INSTRUÇÕES DE TRABALHO:
Com base no trecho sobre Ingmar Bergman, responda às três perguntas a seguir.
1. Em que data Bergman morreu?
2. Quais são os três filmes da trilogia sobre o silêncio de Deus?
3. Em que canal passa "Ingmar Bergman - Por Trás da Máscara"?

TRECHO FORNECIDO:
O sueco Ingmar Bergman teve o ano de 1957 como um dos mais decisivos em sua produção
Em Cannes Classics, em maio, Jane Magnusson apresentou seu documentário sobre Ingmar Bergman - "Um Ano em Uma Vida". Era 1957, quando o jovem Bergman, aos 33 anos, já tinha seis filhos. Uma imagem de época, no set de "Morangos Silvestres", mostra-o em sua plenitude. O sr. Testosterona. Talvez isso hoje fosse motivo de escândalo, quem sabe de denúncia. Mas era a libertária Suécia dos anos 1950 e Bergman já fizera o filme que "despertou" a cabeça de Jean-Luc Godard, "Monika e o Desejo". Uma mulher grávida, outra amamentando e uma terceira com seu bebê engatinhando. Três filmes, e dois dos maiores, "O Sétimo Selo" e "Morangos Silvestres". Três ou quatro montagens consideradas definitivas, incluindo a de "O Misantropo", de Molière.
Existem nomes de família que identificam figuras icônicas de diferentes épocas. Molière, Racine, Shakespeare. O cinema também tem dessas figuras, e Bergman é uma delas. (Federico) Fellini é outra. Ambos viraram adjetivos. Bergmaniano, felliniano. Um grave, soturno, o outro, feérico. Completam-se neste sábado, 14, os 100 anos de Bergman. Upsala, 1914.
Ele morreu em 30 de julho de 2007, daqui a alguns dias serão 11 anos.
Deixou um grande legado artístico. O homem que amava as mulheres - mas não as entendia. Bergman, fez, nos 50, grandes filmes que investigavam o universo masculino. O ano de 1957 foi emblemático. Em "O Sétimo Selo" e "Morangos" espelhou suas dúvidas religiosas, e não apenas.
No começo dos 60, criou sua trilogia sobre o silêncio de Deus - "Através de Um Espelho", "Luz de Inverno" e "O Silêncio". Em 1963, fez um filme de título revelador - "Para Não Falar de Todas Essas Mulheres". E passou o restante da década e boa parte dos 70, dos 80, falando delas - as mulheres.
Filmes
Que mistério poderiam representar as mulheres para um homem que se casou tantas vezes e nunca teve litígios com suas ex? Em busca de respostas, e também para homenagear o grande artista, O Estado de S. Paulo entrevistou duas diretoras que lançam filmes sobre Bergman, neste próximo dia 14.
Rebatizado como "Bergman - 100 Anos, Um Ano em Uma Vida" estreia nos cinemas. Em Fortaleza, haverá uma sessão especial no Cinema do Dragão, neste sábado (14), às 20h10. O outro, "Ingmar Bergman - Por Trás da Máscara", de Manuelle Blanc, na TV, no canal Curta!

REGISTROS BRUTOS:

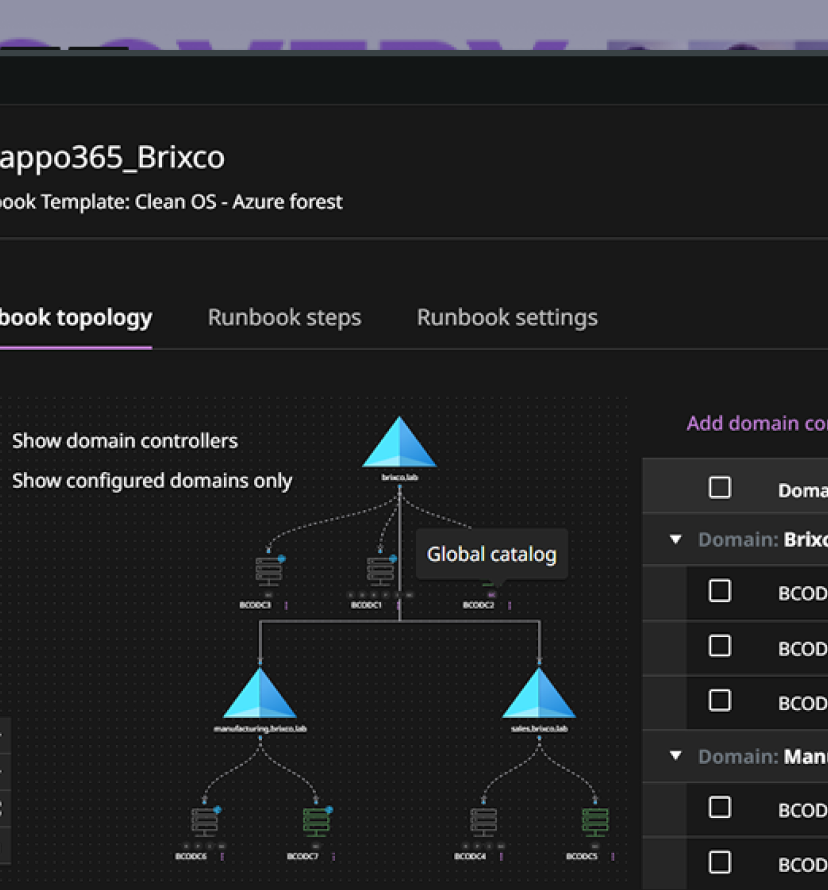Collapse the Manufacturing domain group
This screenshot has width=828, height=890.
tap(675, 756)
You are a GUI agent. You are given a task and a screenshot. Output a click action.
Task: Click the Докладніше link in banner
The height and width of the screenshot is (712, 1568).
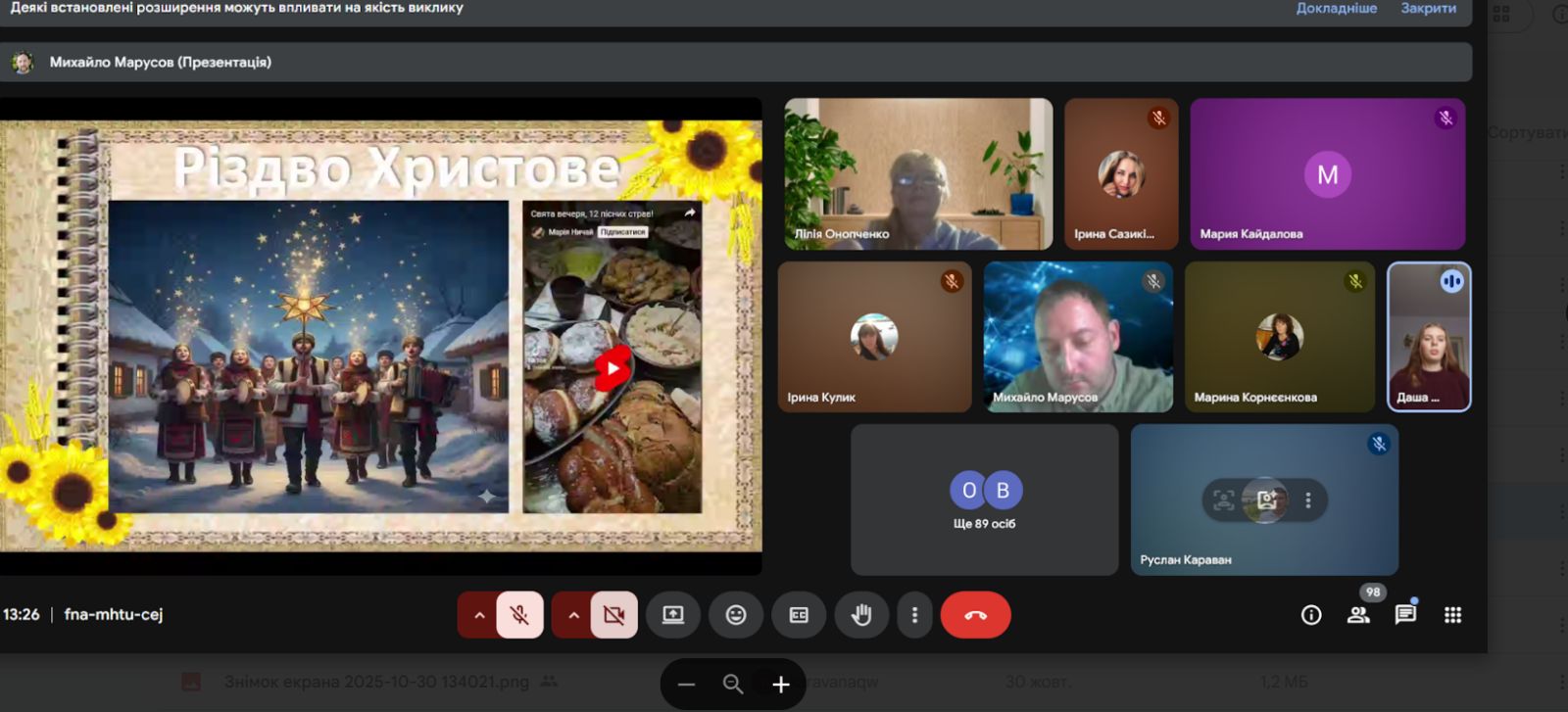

RESULTADO:
1. Em 30 de julho de 2007.
2. "Através de Um Espelho", "Luz de Inverno" e "O Silêncio".
3. No canal Curta!.